The Weather Company: Cloud Journey Requires Cultural Change
The Weather Company, the No. 5 company in the InformationWeek Elite 100, embraced cloud infrastructure in order to meet dramatic swings in demand for weather information.
Is it possible to transform a company's technology foundation and its culture in just three years? Ask Bryson Koehler, CIO at The Weather Company, and he'll tell you it is indeed possible.
Three years ago, The Weather Company had 13 maxed-out data centers and an aging collection of apps running on a one-of-everything infrastructure. The vision was to hit the reset button and move the entire business into the cloud. That infrastructure shift would let the company scale up data-driven weather prediction and API-based delivery of weather-related content around the globe, through a range of websites, mobile apps, and online services.

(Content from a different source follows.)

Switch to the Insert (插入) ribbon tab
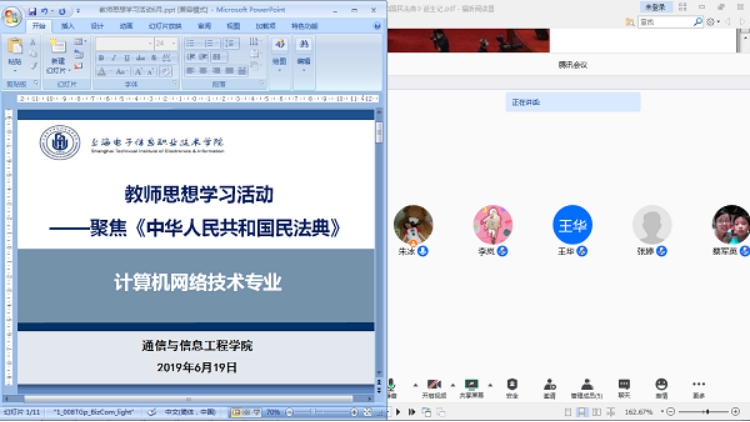The width and height of the screenshot is (750, 422). point(67,26)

The Weather Company is best known as the parent of The Weather Channel, but it's also the company behind Weather Underground, Intellicast site-specific forecasting, and WeatherFX insights for marketers. In all, the company serves hundreds of millions of website visitors, tens of millions of TV viewers, and hundreds of thousands of commercial customers, including airlines, emergency services, shippers, utilities, insurers, media companies, and mobile app providers.
The Weather Company runs on more data than ever.
The first step in The Weather Company's transformation, launched two-and-a-half years ago, was the development of a massive Storage Utility Network (SUN) on Amazon Web Services (AWS). SUN replaced the company's on-premises weather-prediction platform. Where the old network captured 2.2 million weather-condition data points from around the globe four times per hour, the new network was designed to capture 2.2 billion data points 15 times per hour.
All that new data -- some 20 terabytes captured per day -- now supports more accurate weather forecasting around the globe. But SUN is also the company's data platform, called via APIs, that drives Web and mobile applications. Where the prior-generation platform creaked and groaned to sustain peak service loads, SUN scales with cloud elasticity to meet spikes in Web, mobile, and programmatic data calls during hurricanes and winter storms.
A Reboot For Weather.com
"In February there were 40 billion Web searches on Google, which is a huge achievement, but in that same month our data platform served 280 billion weather-related requests," says Koehler, a veteran of InterContinental Hotels Group who took over as The Weather Company's CIO in 2012. "We would never have been able to handle that level of engagement with people around the planet if we still had most of our engineering team worrying about whether a SAN switch in X data center had a successful firmware upgrade over the weekend."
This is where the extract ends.